In the ever-evolving landscape of cybersecurity threats, ransomware remains a persistent and formidable adversary. Recently, Qualys Threat Research uncovered a cunning tactic employed by the Phobos ransomware family. This malicious software, known for its relentless encryption of victims’ data, has taken to masquerading as VX-Underground, a reputable open-source community dedicated to combatting malware.

The Phobos ransomware disguises itself as AntiRecuvaAndDB.exe, a seemingly harmless file associated with Recuva, a popular data recovery tool. This deceptive approach lulls unsuspecting users into a false sense of security, allowing the ransomware to infiltrate their systems undetected.

To further conceal its presence, the Phobos ransomware employs UPX Packer, a tool commonly used to compress executable files. This technique makes it more challenging for security solutions to identify and neutralize the threat.

Upon unpacking the Phobos ransomware, its true nature becomes evident. The malware exhibits clear indicators linking it to the CrySIS and Dharma malware families, both notorious for their destructive capabilities.

Phobos ransomware demonstrates a meticulous approach to its malicious operations. It checks for the presence of Cyrillic alphabets on the infected system and halts execution if detected. This tactic is likely intended to avoid compromising Russian-language systems, potentially due to the malware’s origin or the threat actors’ strategic considerations.

Before embarking on its encryption spree, Phobos ransomware actively terminates a list of specific processes, including those associated with antivirus software and data backup tools. This ruthless act aims to eliminate any potential obstacles that could hinder its data-holding scheme.

In a bid to prevent victims from restoring their files from backups, Phobos ransomware executes commands to delete shadow copies and disable Windows Recovery features. These actions leave victims with limited options for retrieving their data without succumbing to the ransom demands.
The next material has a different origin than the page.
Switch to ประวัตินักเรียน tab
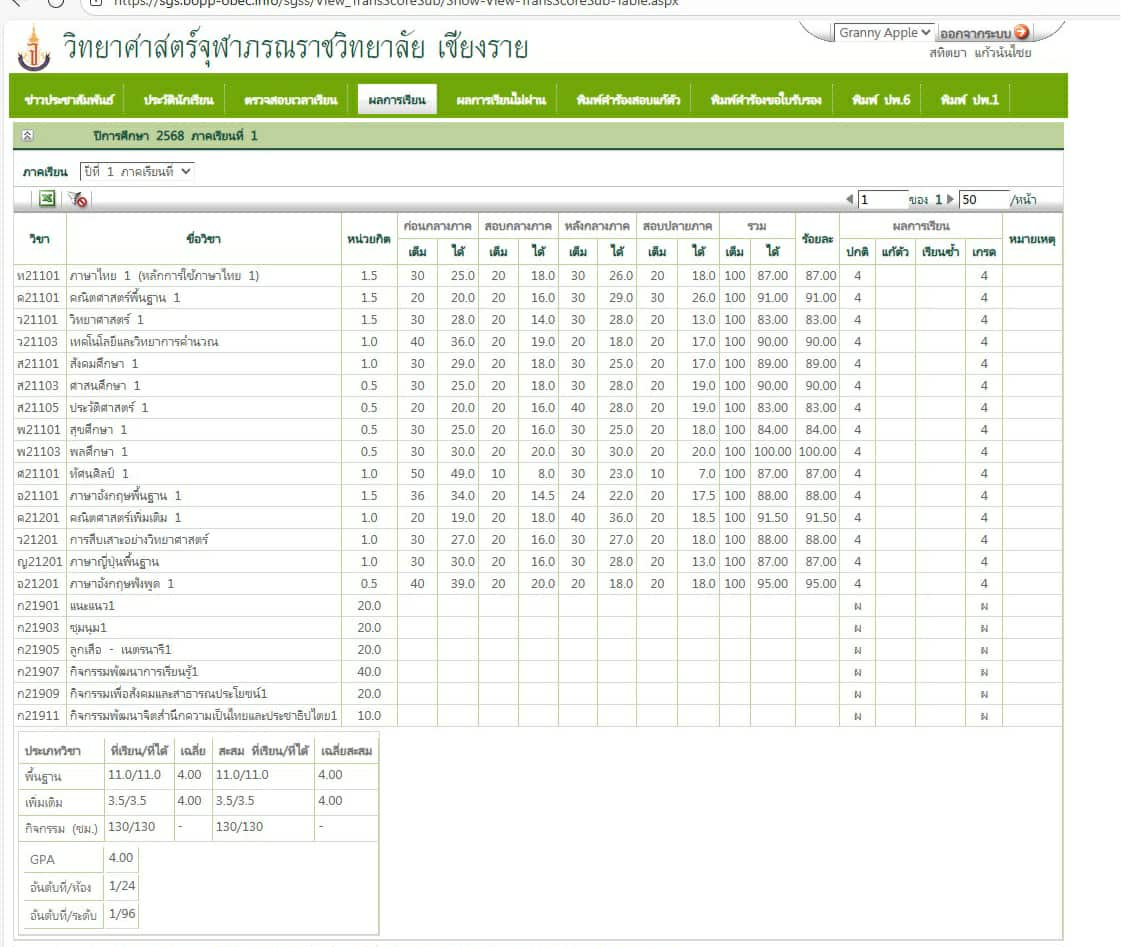This screenshot has width=1121, height=947. coord(178,101)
To further solidify its hold on the compromised system, Phobos ransomware disables Windows Firewall, rendering the system more vulnerable to subsequent attacks. This tactic highlights the malware’s intent to maintain control and maximize its impact.

Impersonating Ransom Pop-Up | Image: Qualys Threat Research

Once the encryption process is complete, Phobos ransomware leaves its mark by appending the “.VXUG” extension to encrypted files. This extension, resembling the abbreviation for VX-Underground, serves as a deceptive signature, furthering the malware’s masquerade.

To ensure its longevity, Phobos ransomware replicates its executable file in the Startup directory and modifies the Run registry key. These actions ensure that the malware resurfaces upon the system restarts, perpetuating its hold on the infected system.

To heighten the victim’s distress, Phobos ransomware distributes ransom notes in both HTA and TXT formats. The HTA version appears as a pop-up, injecting a sense of urgency and prompting the victim to act swiftly.

Text Ransom Note | Image: Qualys Threat Research

The Phobos ransomware’s ability to impersonate VX-Underground underscores the ever-evolving tactics employed by cybercriminals. Organizations and individuals must remain vigilant, employing robust cybersecurity measures to safeguard their data. Regular backups, up-to-date security software, and employee education are crucial in mitigating the risk of ransomware attacks. By staying informed and adopting proactive measures, we can remain one step ahead of these evolving threats and protect our valuable data from the clutches of ransomware.